A very hot topic in the outdoor space is “Site Lock Fees.” Parks are jumping on board, charging guests anywhere from $5 to $40 for site lock fees.

Good idea?

For the most part, we would say, “No.” The following illustration shows you why.

This is an AOS park. We have full hookup pull thru sites, and on the following dates (October 15-October 22) we have the following availability:

Site 48 Open three nights

Site 49 Open four nights

Site 50 Open Six Nights

Site 52 Open Three Nights

Nightly rate for Full Hookup Pull Thur Sites is $85 per night.

Say I use site lock fees, and Tom Smith wants three nights during this time. He loves site 50, so he pays a site lock fee of $40 to guarantee he gets site 50.

Mr. Smith just paid me my regular fee of $85 X 3 PLUS $40 for site locks. A Total of $295

Now Mr. Jones calls and wants six nights. I no longer have the room to take this booking since I guaranteed Mr. Smiths site for an extra $40. I have now lost revenue of $510 because I guaranteed a site for $40. A loss of $470.

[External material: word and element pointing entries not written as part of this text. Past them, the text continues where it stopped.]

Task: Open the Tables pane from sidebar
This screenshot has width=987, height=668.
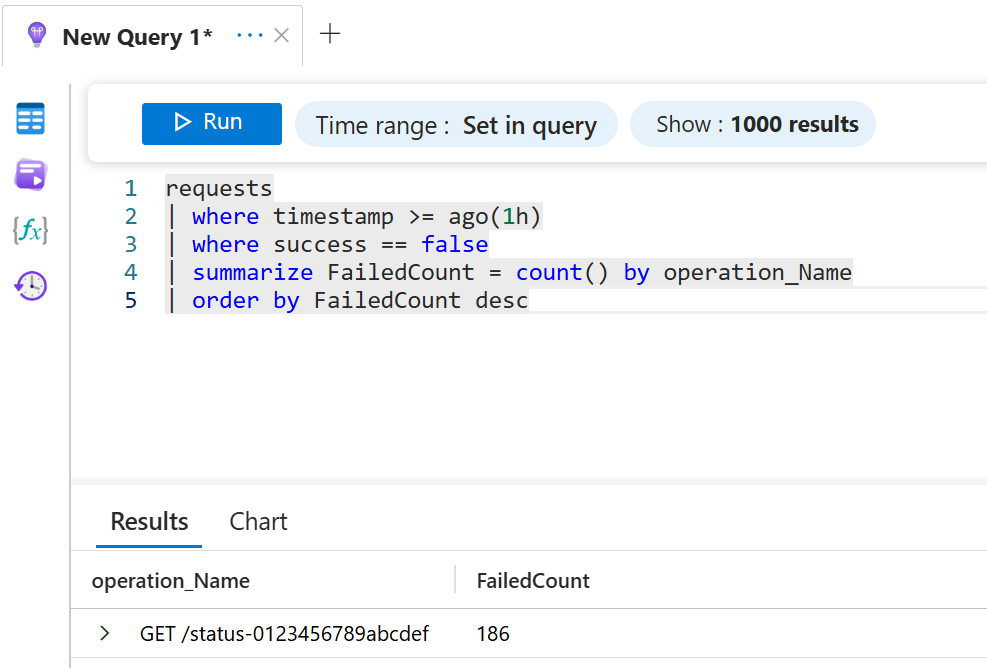Action: click(30, 119)
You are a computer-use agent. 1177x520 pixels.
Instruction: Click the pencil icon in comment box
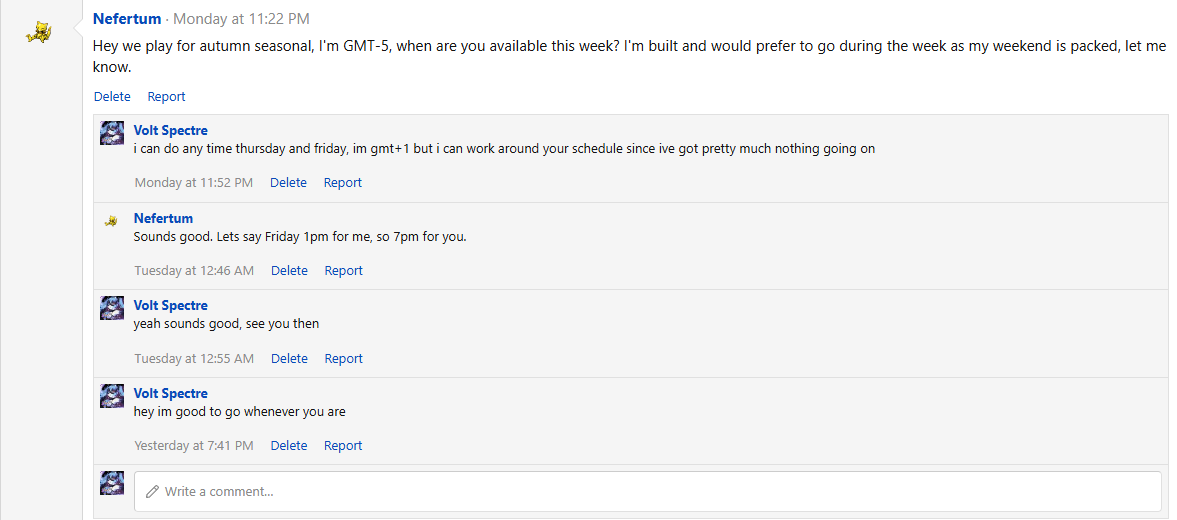pos(152,491)
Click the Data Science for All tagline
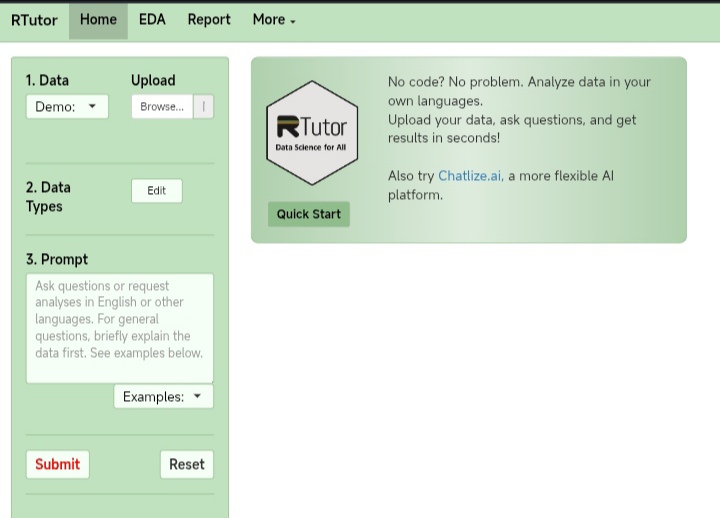The width and height of the screenshot is (720, 518). [311, 147]
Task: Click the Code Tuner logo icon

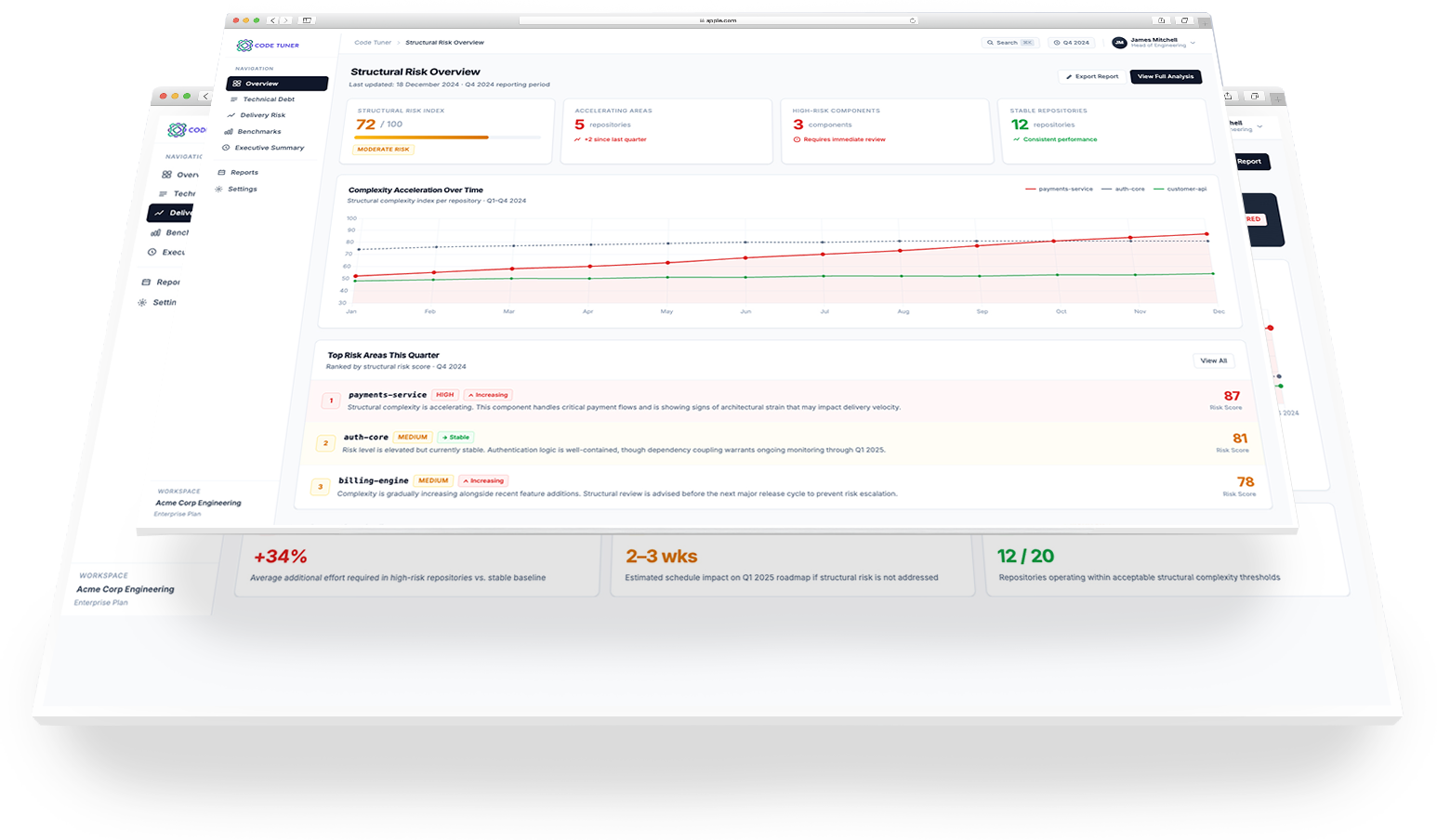Action: tap(244, 46)
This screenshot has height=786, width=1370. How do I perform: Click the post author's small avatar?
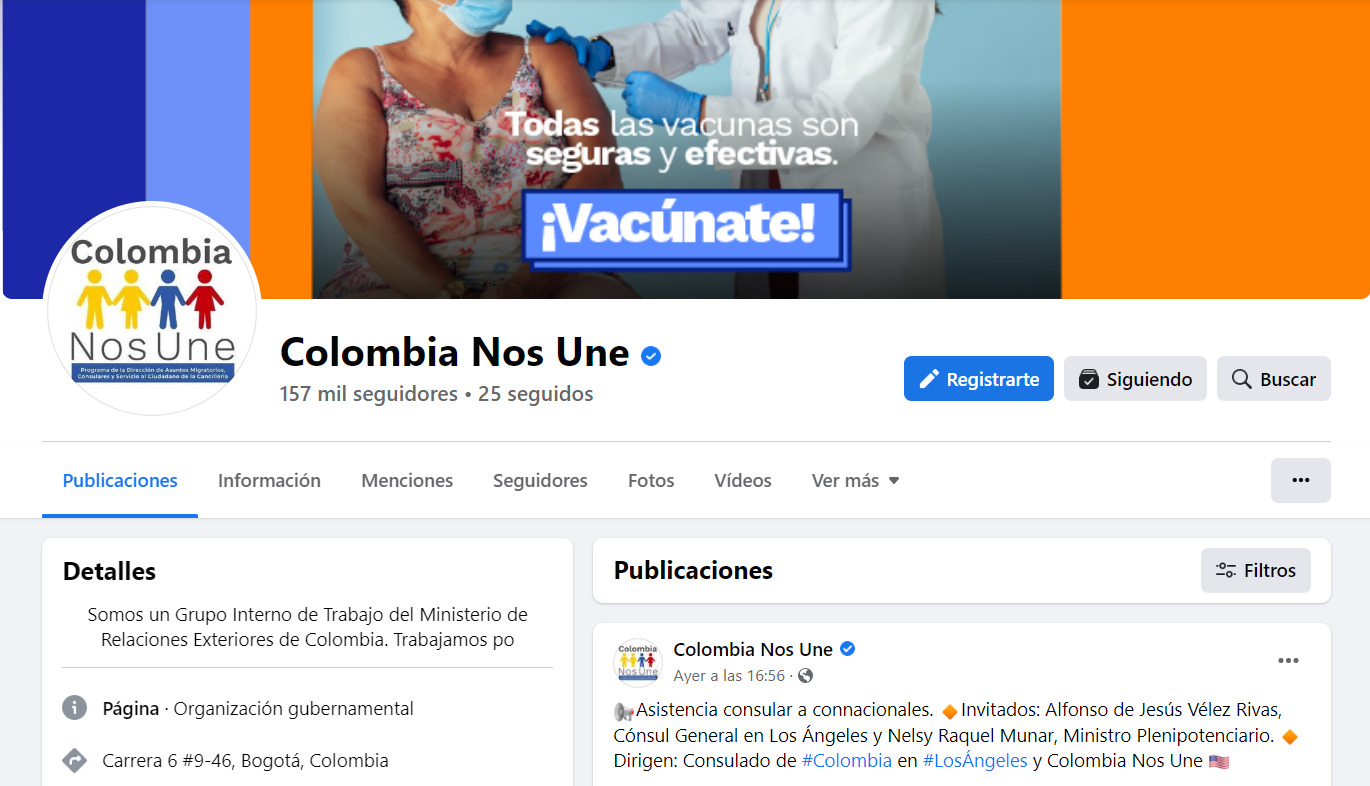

Unless your site lock fee matches your nightly rate, site lock fees are most likely costing you money. Yes, they show up on your P&L as revenue, but most are not tracking the losses due to not being able to work your grid. A costly oversight!

When do site lock fees make sense? We would say when groups wish to be together. For groups under 10 sites, we would allow site lock fees. For groups over 10 sites, we would waive site lock fees altogether.

Before you jump on the site lock fee bandwagon, think about how it ties your hands to work your grid for maximum revenue. What seems like a win/win, is mostly likely a win for the guest, but a loss for your park.